The Ingredient In Store-Bought Pasta Sauce That Can Raise Your Bad Cholesterol – Health Digest
High-fructose corn syrup, which is an artificial sugar made from corn syrup, is not very different from regular table sugar in its makeup, although the former typically contains a higher percentage of fructose when compared to glucose — sometimes as much as 55%.
While all types of sugar consumed in excess are bad for you, the problem with fructose lies in the way it’s converted into energy. With glucose, your body is able to more readily use the sugar as an energy source, but with fructose, your liver is involved in the conversion process, and this is where cholesterol-related problems arise. When fructose is turned into glucose, glycogen, or fat by your liver, before becoming viable as an energy source, it “starts a fat production factory,” explained functional medicine physician Dr. Mark Hyman (via Cleveland Clinic). “It triggers the production of triglycerides and cholesterol.” A 2017 study done on mice and published in Acta Scientiarum Polonorum Technologia Alimentaria found adverse blood lipid parameters, weight gain, and peri-organ fat deposits with HFCS consumption.

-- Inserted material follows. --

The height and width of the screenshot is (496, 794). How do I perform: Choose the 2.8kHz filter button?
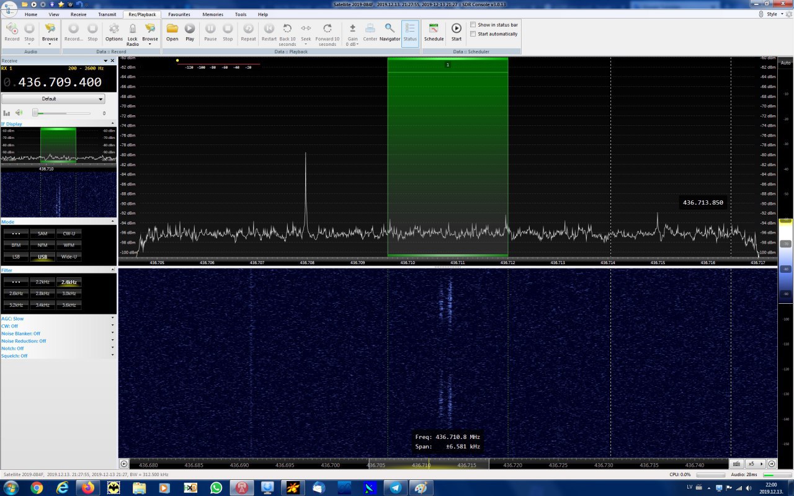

Your cholesterol levels mean more than you think. While your total serum cholesterol is a number doctors will look at, there are also other particulars as we mentioned before: LDL cholesterol, high-density lipoprotein cholesterol (sometimes referred to as “good” cholesterol or HDL), and triglycerides (a type of fat circulating in your blood). When you have high cholesterol, your LDL and triglyceride levels are high, while your HDL is low. The opposite is true for healthy cholesterol levels.